= WORK TASK =
Omit the images and reproduce the rest of the entries exactly.

Stored items
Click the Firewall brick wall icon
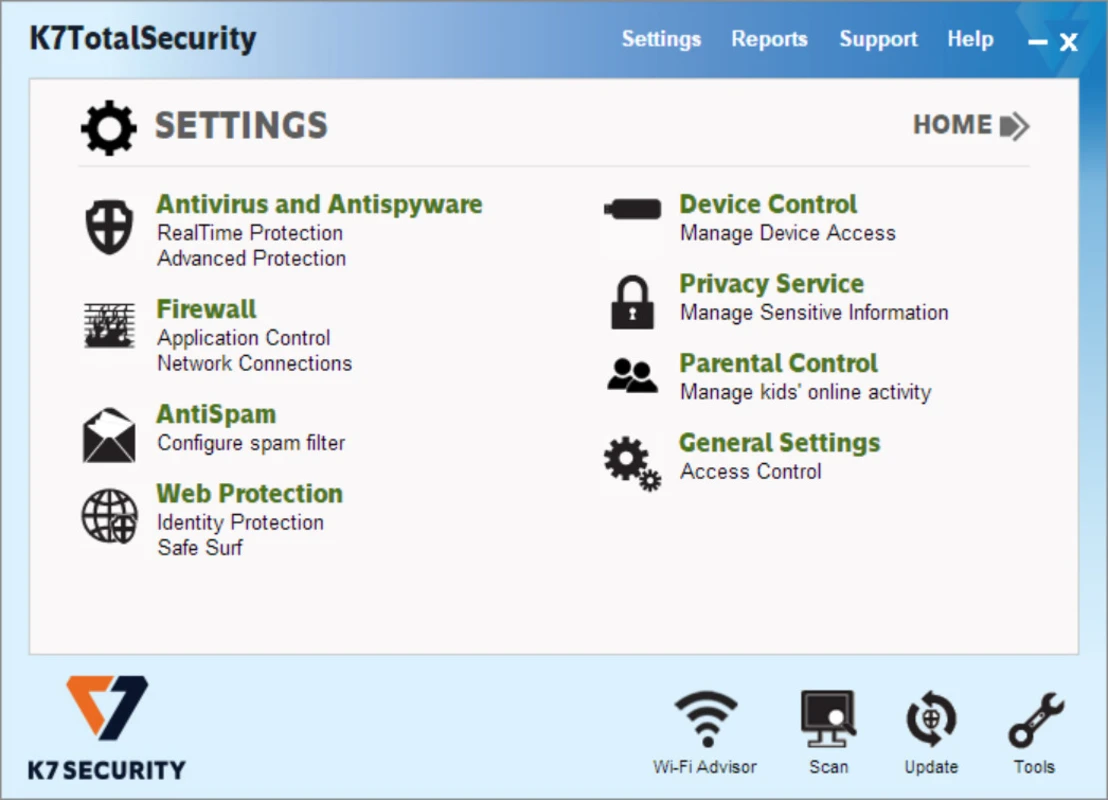Screen dimensions: 1108x800 pos(109,326)
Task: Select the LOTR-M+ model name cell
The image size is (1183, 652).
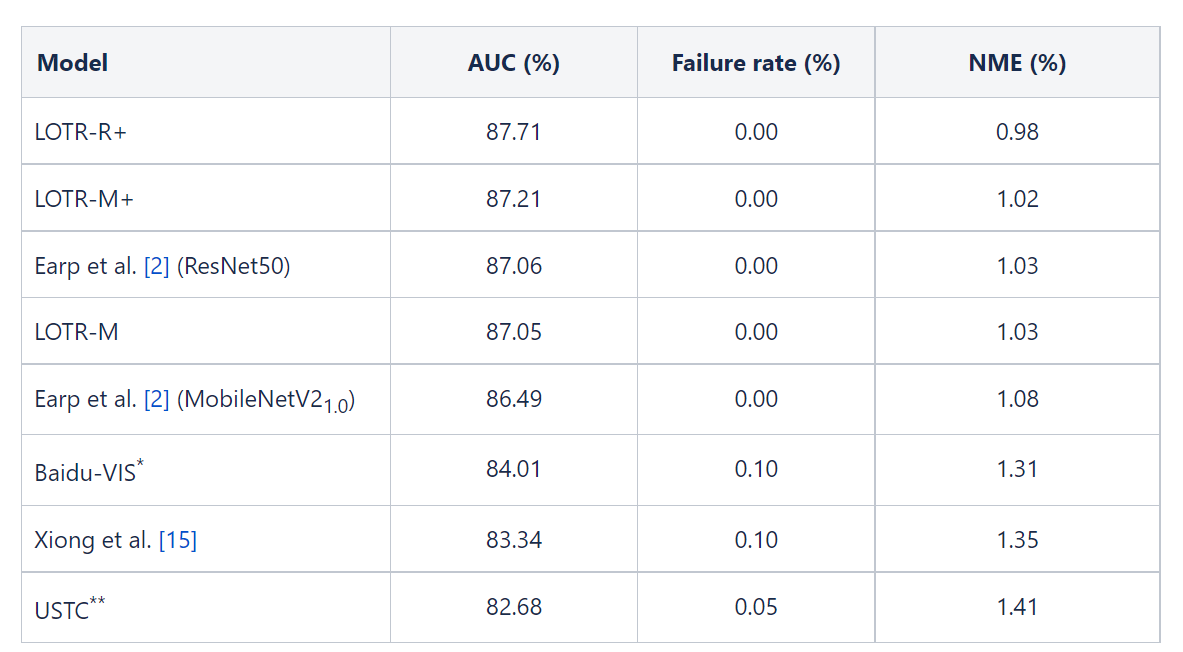Action: (x=84, y=199)
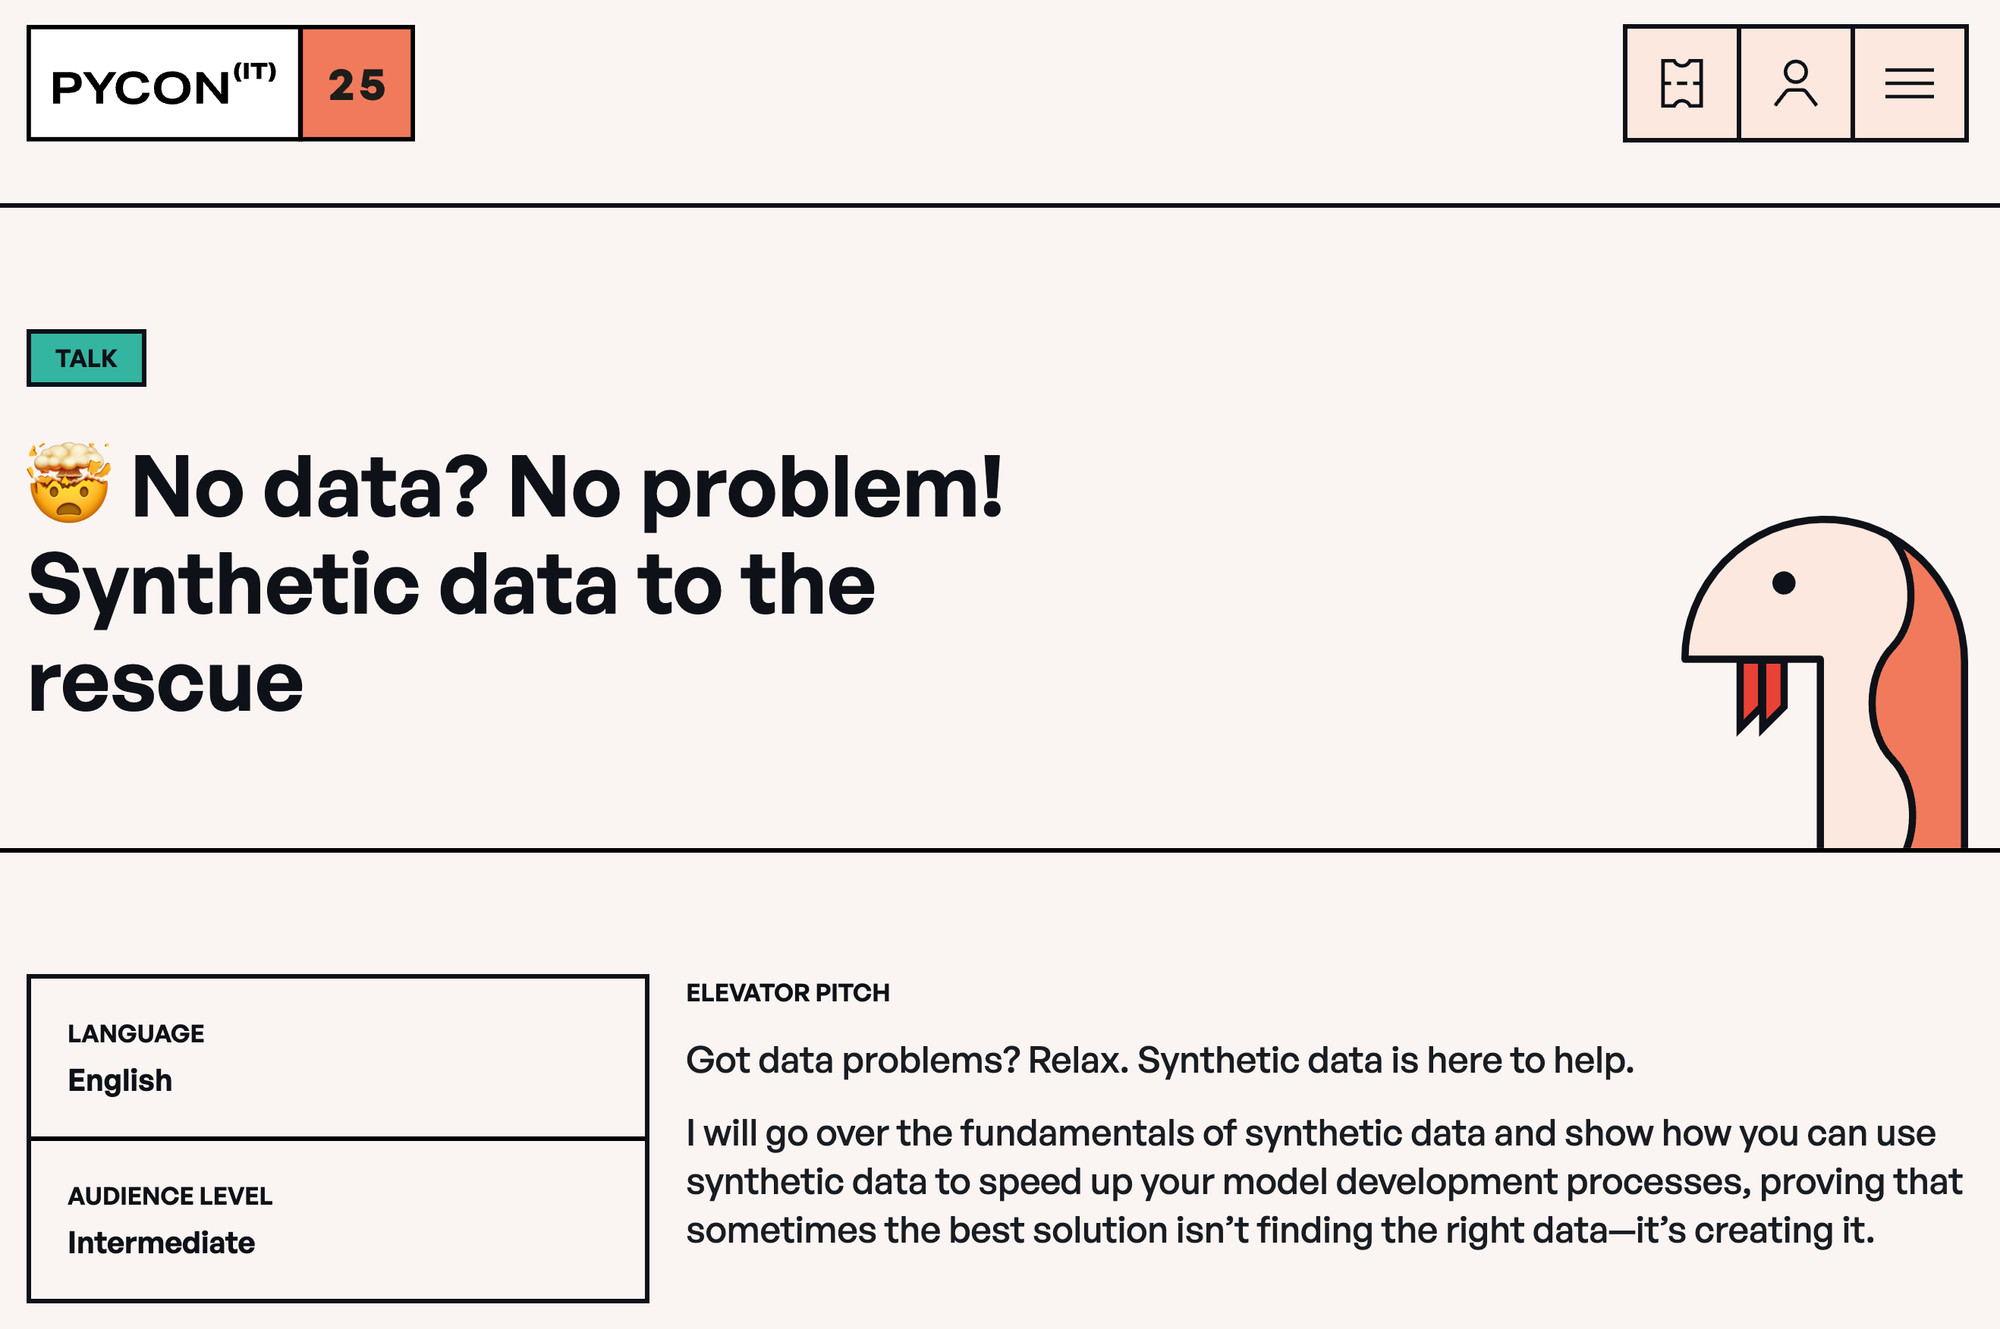Click the talk title heading
This screenshot has height=1329, width=2000.
516,583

= SOLUTION =
Click the Firewall brick wall icon
Screen dimensions: 1108x800 pos(109,326)
Task: Select the LOTR-M+ model name cell
The image size is (1183, 652).
Action: (x=84, y=199)
Click the talk title heading
This screenshot has height=1329, width=2000.
516,583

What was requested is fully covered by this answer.